Assemble the circuit on a general-purpose PCB and enclose in a small suitable cabinet such that the LDR sensor receives ambient light. Connect power supply switch S1 on the rear side of the cabinet to connect/disconnect the 12V car battery. Connect potmeter VR1 at the front side of the cabinet for varying the sensitivity to light as desired. Now your headlight circuit is ready for use.

Battery-Low Indicator



Rechargeable batteries should not be discharged below a certain voltage level. This lower voltage limit depends upon the type of the battery. This simple circuit can be used for 12V batteries to give an indication of the battery voltage falling below the preset value. The indication is in the form of a flickering LED.

At the heart of the circuit is voltage comparator IC LM319 (IC1). It is a dual comparator with a TTL-compatible output. We have used only one comparator here. A reference voltage of 1.2 volts generated by band-gap reference diode D1 (LM385) is applied to the non-inverting input (pin 4) of the comparator. The inverting input (pin 5) of the comparator is fed a voltage generated from the potential divider arrangement built around resistors R2 and R3 and preset VR1. That means, if you are using a 12V battery and want an indication as soon as the battery voltage goes below 10.5V, adjust the voltage at the inverting input using reset VR1 so as to get a voltage of 1.2 volts (with battery voltage at 10.5V).

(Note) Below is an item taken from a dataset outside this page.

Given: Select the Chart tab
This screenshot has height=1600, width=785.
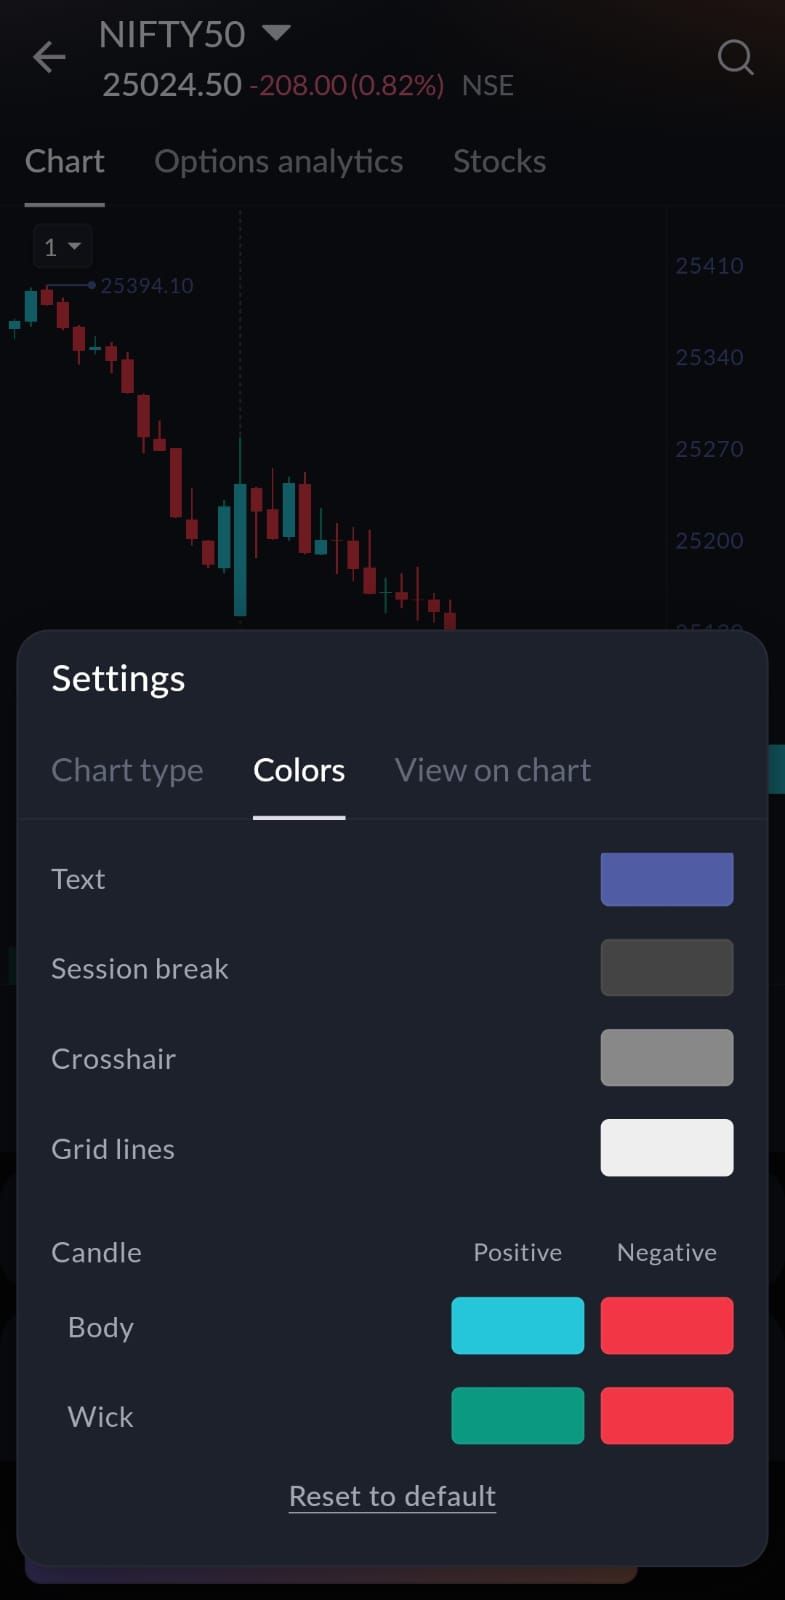Looking at the screenshot, I should point(65,161).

Initially, when the battery is fully charged, the voltage at the inverting input of IC1 is higher than the non-inverting input and output pin 12 of IC1 remains low. The reset pin (pin 4) of IC2 connected to pin 12 of IC1 also remains low and the astable multivibrator built around IC2 does not oscillate. As a result, LED1 does not flicker.

When the battery voltage falls below 10.5V, the voltage at the inverting input of IC1 becomes lower than the non-inverting input and the output of IC1 goes high. The reset pin of IC2 connected to pin 12 of IC1 also goes high and the astable multivibrator built around IC2 starts oscillating. LED1 flickers to indicate that the battery voltage is low and the battery needs to be charged before further use. Both IC1 and IC2 operate off regulated +5V DC generated by voltage regulator IC 7805 (IC3).

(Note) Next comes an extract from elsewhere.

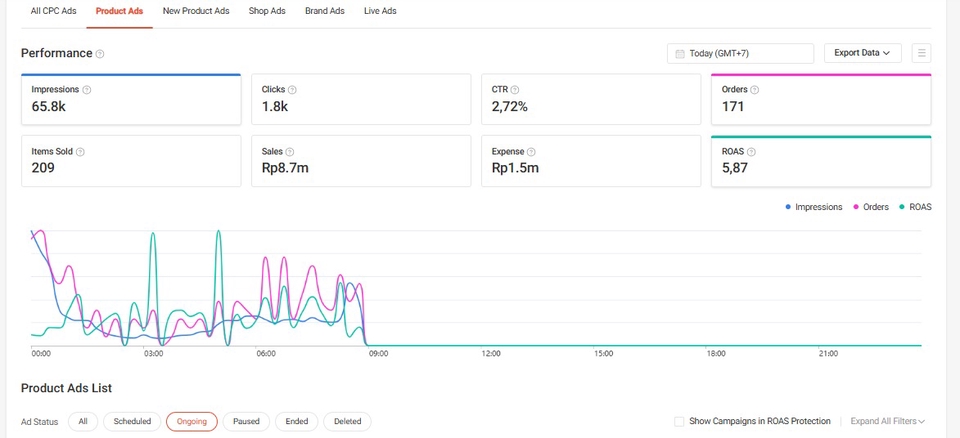
Task: Click the Orders info icon
Action: (x=755, y=90)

Assemble the circuit on a general-purpose PCB and enclose in a suitable cabinet. Mount LED1 and switch S1 on the front side of the case. Connect a 12V battery to check its voltage level. 



Night Lamp From Scrap CFL

Compact fluorescent lamps (CFLs) are available in different shapes and power ratings. These consist of an electronic ballast circuit and a programmable-logic-controlled tubelight. Most CFL manufacturers offer a guarantee of half a year on their product. 

In an unserviceable CFL, the filament has reached the end of its life but there is every possibility that the electronic ballast circuit inside the bottom of the CFL is in working condition. The night lamp circuit described here uses the serviceable electronic circuit fitted in the base of an 11-watt CFL.

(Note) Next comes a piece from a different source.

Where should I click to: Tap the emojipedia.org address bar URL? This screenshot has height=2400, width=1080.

Fig. 1: An efficient night lamp circuit
For constructing this night lamp, remove the CFL glass tube and replace it with four white LEDs as described below. You should be careful not to break the tube as it contains hazardous materials such as mercury. Carefully open the base of CFL holder using an appropriate tool. You can see the electronic ballast circuit on a circular PCB.

Fig. 2: LEDs arrangement in waste CFL
Use the components from the ballast circuit and a series combination of four bright white LEDs as shown in Fig. 1. Remove all other components from the original ballast circuit. As per the requirement of light intensity in your room, you can increase the number of white LEDs up to eight.

As shown in Fig. 1, the full-wave bridge rectifier comprising diodes D1 through D4 converts AC voltage into DC voltage. Snubber capacitor C1 at the input reduces the line input voltage of 230V to a very low-level AC voltage. Series current-limiting resistor R2 and series inductor coil L1 avoid voltage spikes.